The hunger feelings are a challenge...I am slightly hypoglycemic so hunger can quickly turn into sick feeling and I have to balance how the hunger feels kind of good with letting it get too far out of hand so I overeat. I have to always be aware of where there is "safe" food before I get in trouble. And I'm having to plan ahead -- this Friday I'll be going up to DB's daughter's to help the night before the sale and I know how food is in their house: not good. I'll need to eat before I go and take some of MY food with me for the next day.

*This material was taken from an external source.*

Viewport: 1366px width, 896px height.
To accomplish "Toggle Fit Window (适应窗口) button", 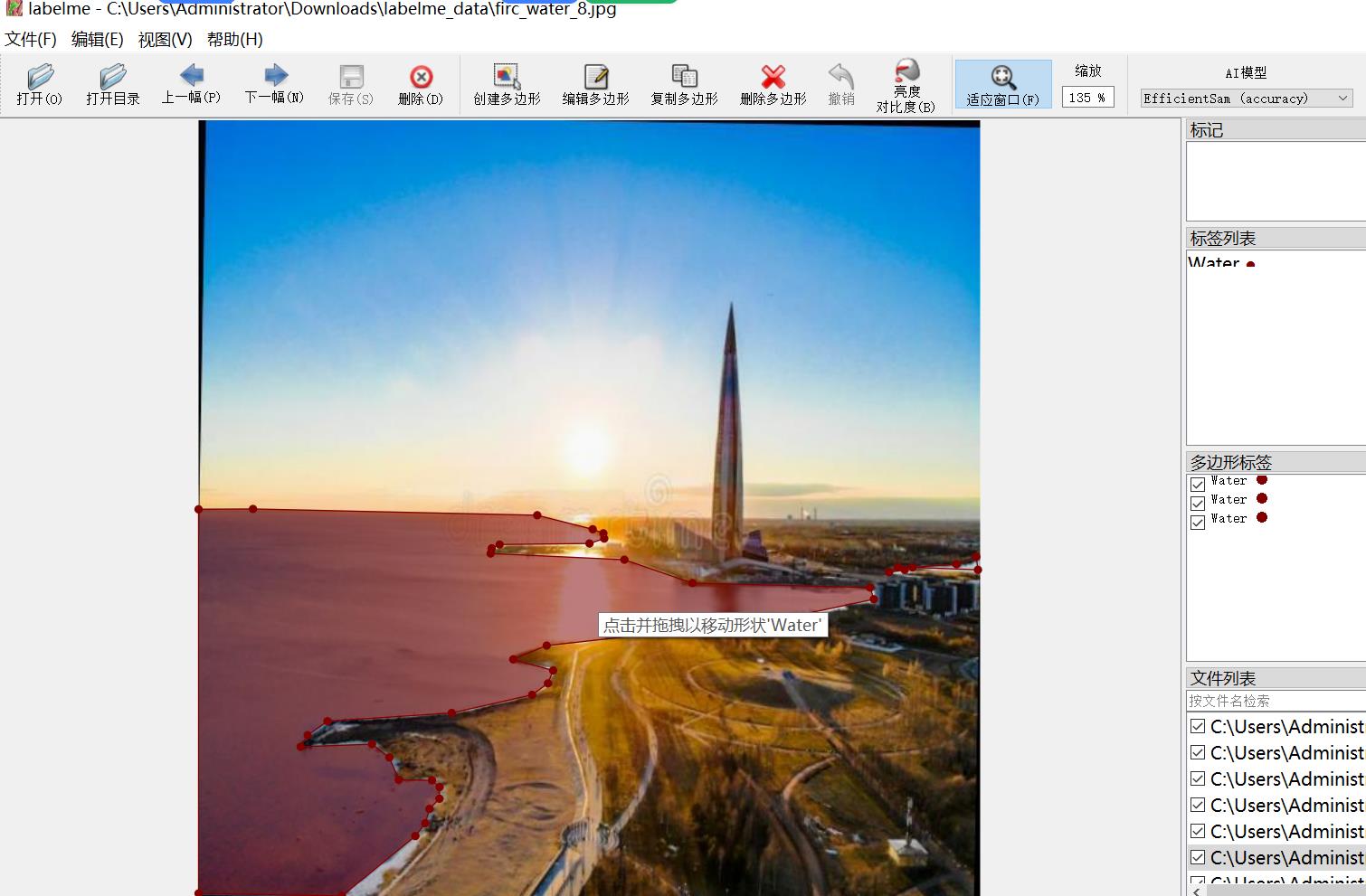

Last weekend was nuts. I did as promised on Friday night: ate very little, but drank WAY too much. I had to wake up to leave for a bar mitzvah at 8:30 on Saturday and I literally was still drunk when I woke up. :-( Luckily the friend going with me did the driving as I sobered up over the morning. I don't remember feeling that BAD from drinking in a very very long time. While it's embarrassing to have overdone like that, the good part of this is that I have NO desire to drink again until May when we're in Mexico.
After the bar mitzvah (my first orthodox one and only my third one ever -- in this one, the men and women are separated by a wall!), I had to go get a haircut, pick up my tax returns and then hit the gym to sweat out the remaining alcoholic toxins. When I got home, I cleaned out a couple of closets and boxes that were unpacked since we moved to get stuff ready for the rummage sale. Then I had a salad for dinner and went to bed with a movie (DB is in Nearby Town this week).

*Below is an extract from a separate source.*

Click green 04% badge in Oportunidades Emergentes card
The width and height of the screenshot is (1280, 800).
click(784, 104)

I slept almost 12 hours on Saturday night as my body healed from the abuse. Got up and went to yoga on Sunday morning, then packed up things to take up to Daughter's house for the sale (it's about a 50 minute drive away). My teeny car was full! When I got there, I took Princess out shopping for a few hours, then dropped her off and home to watch the Oscars. After having an Oscar party for literally over 20 years, the past few years I have actually watched with few to no people. This year it was NO people, but I had some Chinese take-out and worked around the house while I watched. I thought it was a pretty good show -- I haven't really seen enough of the movies to judge whether the right people won, but I did see and love La Vie En Rose so was very happy for Marion Cotillard (even though I also loved Julie Christie in Away from Her). I also ALWAYS love Daniel Day-Lewis so am sure he deserved it even though I haven't seen that flick yet. I've got them all on my Netflix queue... ;-) Another movie tip: saw Waitress last night and LOVED it. Quirky and sweet and DIFFERENT. I love that.

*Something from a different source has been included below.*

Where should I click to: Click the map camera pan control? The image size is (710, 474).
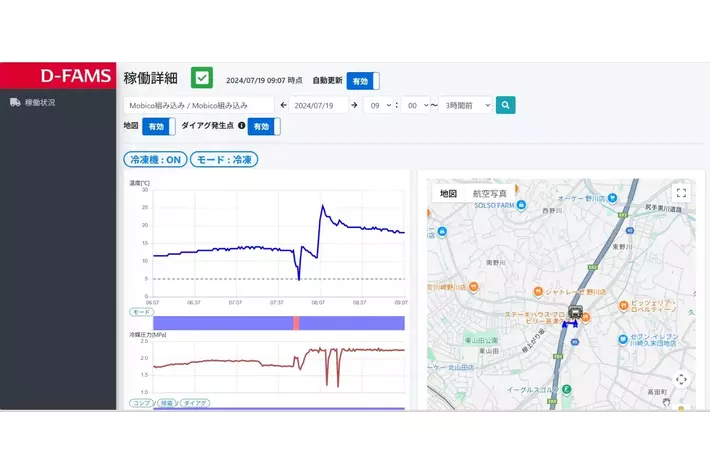point(681,379)
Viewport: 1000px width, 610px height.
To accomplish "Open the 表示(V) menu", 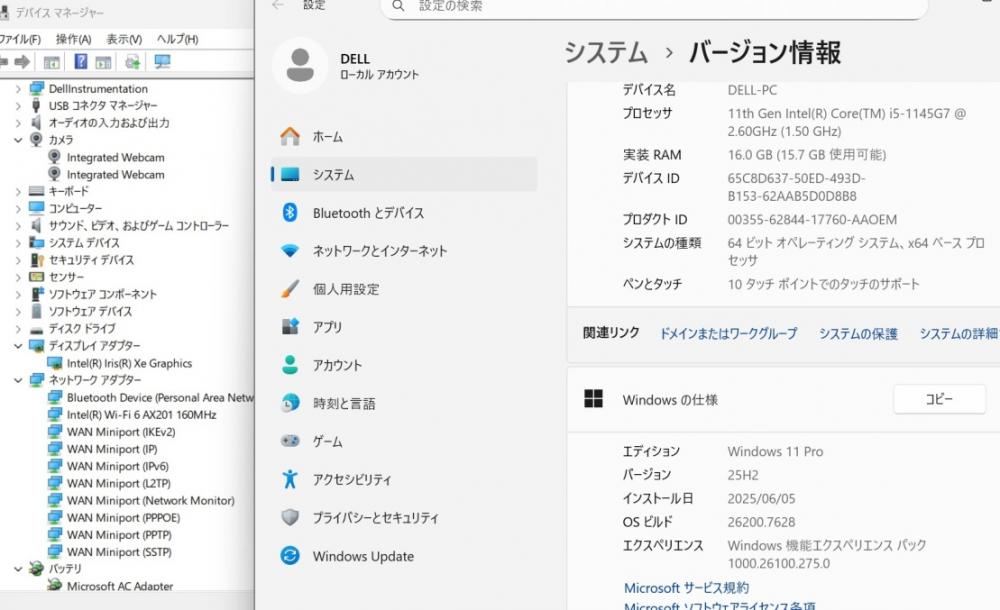I will pyautogui.click(x=124, y=39).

I've got a lot of things rolling around in my head these past days, but am so busy at work that I've got no time to get them into coherent form to type here, but here is one thing: I have NOT been feeling oh-so-much-better in the mornings since stopping drinking. DB has been on me about aspartame and has been sending me a lot of links about it. Do any of you have experience with this causing weight gain, joint pain, headaches? It sure would explain A LOT for me. I bought a bunch of lemons and limes last night and am going off the aspartame in my canned diet lemonade for a few days to see if that helps...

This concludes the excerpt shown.